INSTRUCTIONS FOR THE TASK ▸ Each line from the one containing "The image size" through the last line of the records is to be repeated exactly, with all pictures left out.

(Dataset entries)
◆ ◆ ◆ ◆
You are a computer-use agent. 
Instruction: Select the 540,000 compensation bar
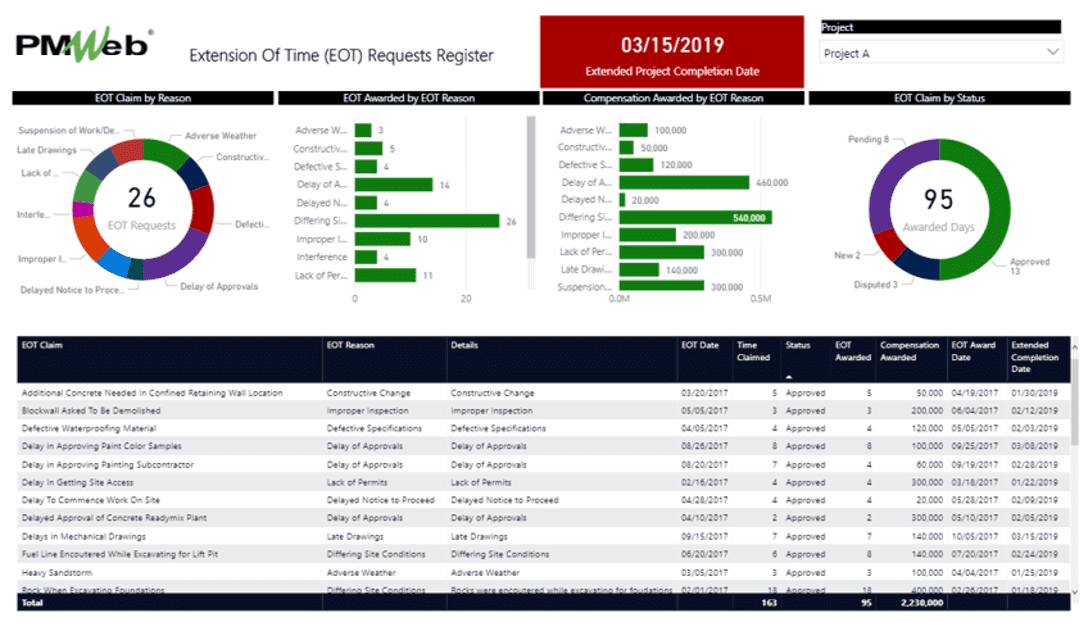695,217
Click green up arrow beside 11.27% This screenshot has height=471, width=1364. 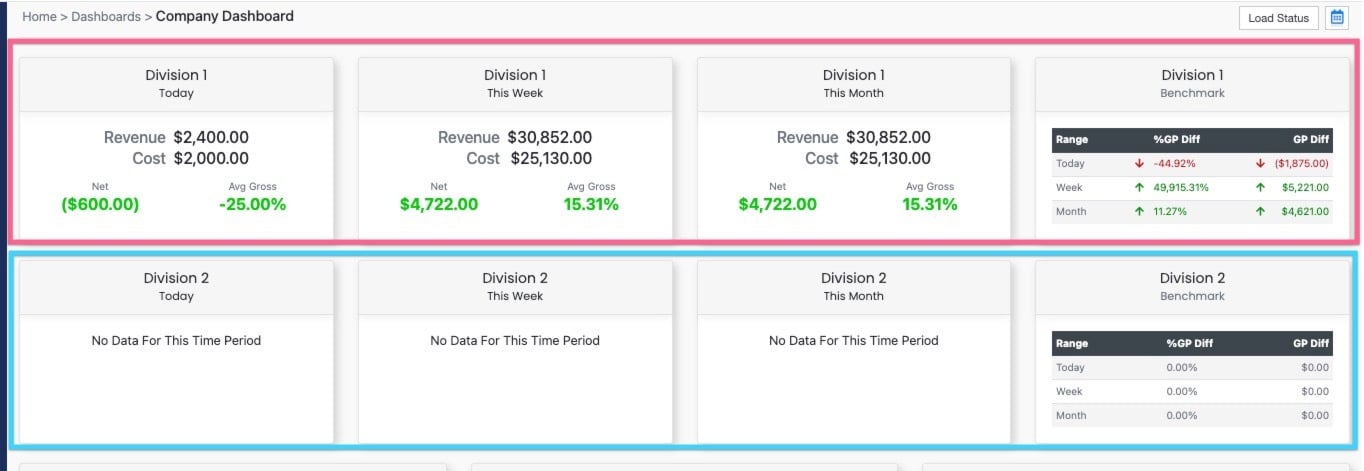1139,211
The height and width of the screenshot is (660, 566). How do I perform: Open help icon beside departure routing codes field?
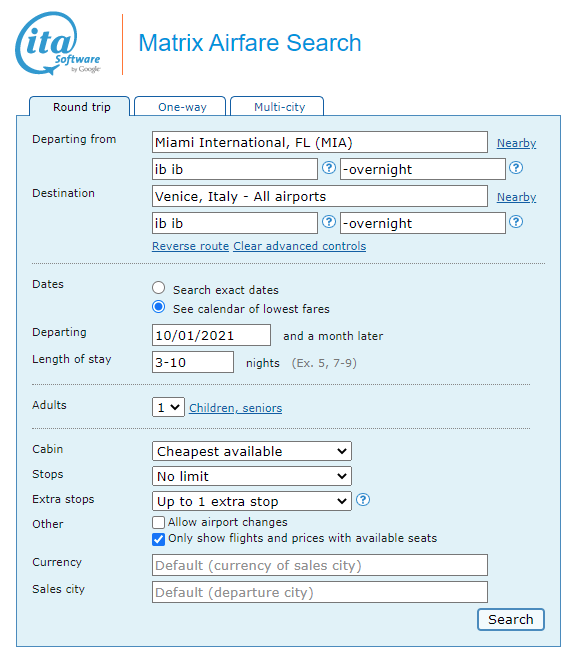[x=329, y=168]
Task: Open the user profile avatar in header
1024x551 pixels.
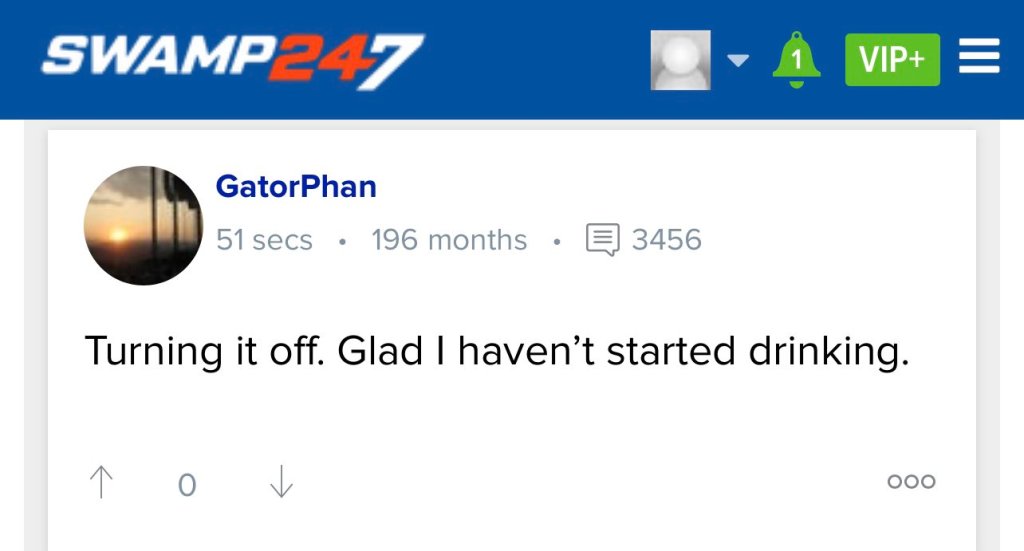Action: click(x=680, y=60)

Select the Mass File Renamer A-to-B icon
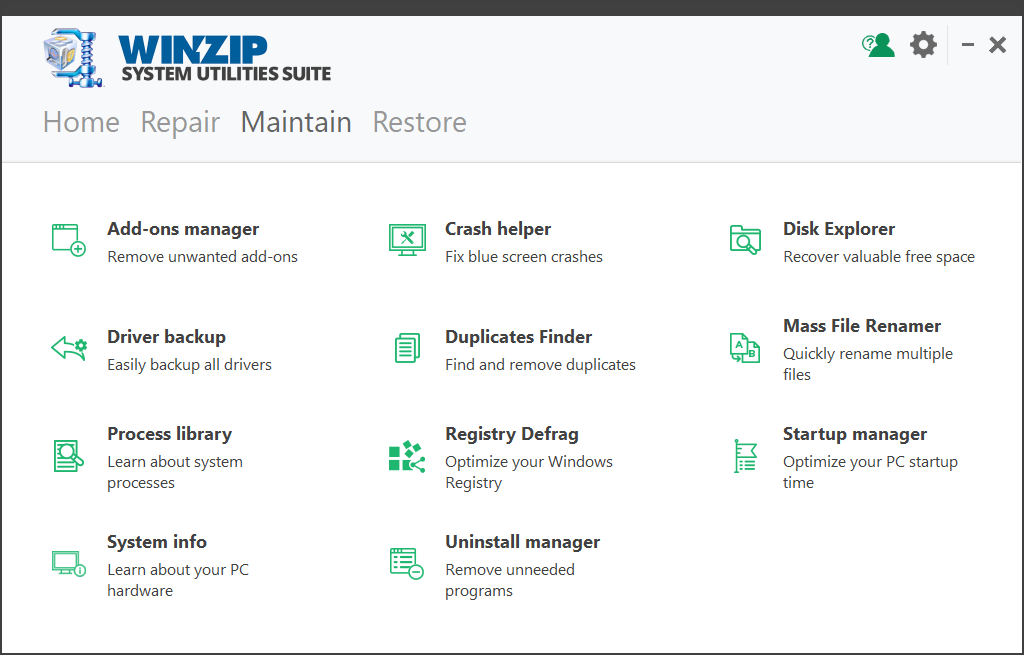[744, 348]
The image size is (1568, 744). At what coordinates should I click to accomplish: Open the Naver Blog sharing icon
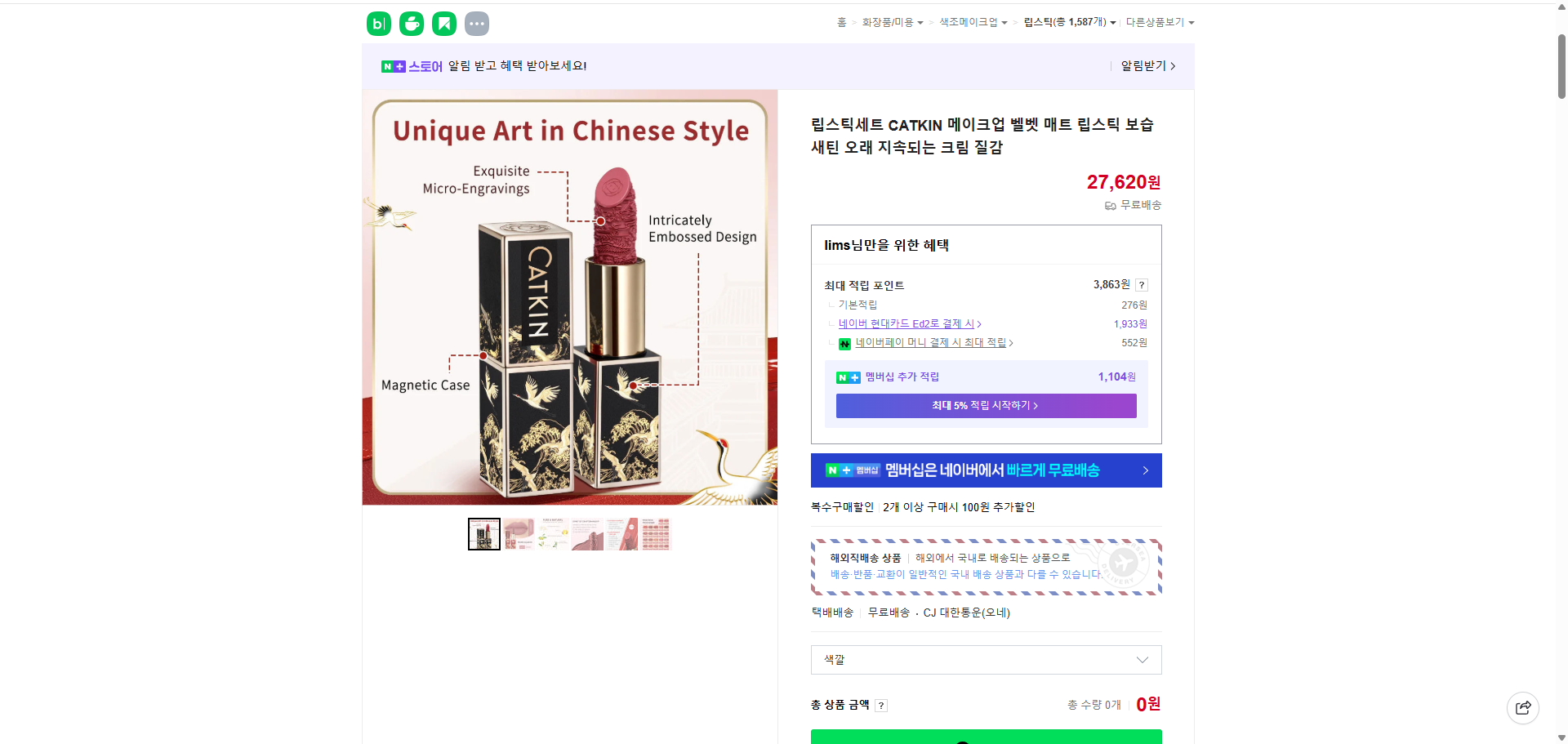[378, 23]
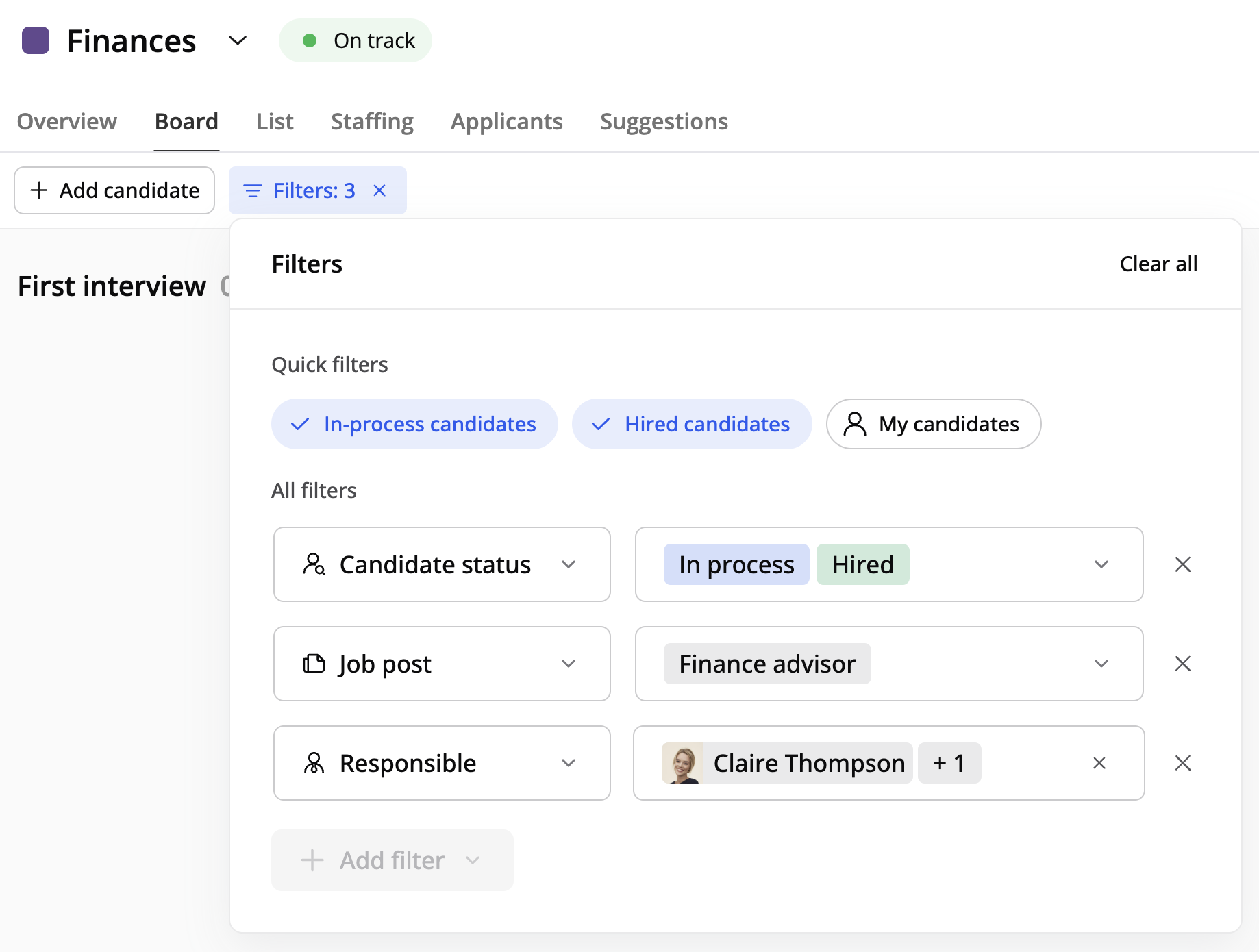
◆ ◆ ◆ ◆
TASK OUTPUT ▸
The image size is (1568, 744). At what coordinates should I click to accomplish: Open the Naver Blog sharing icon
[378, 23]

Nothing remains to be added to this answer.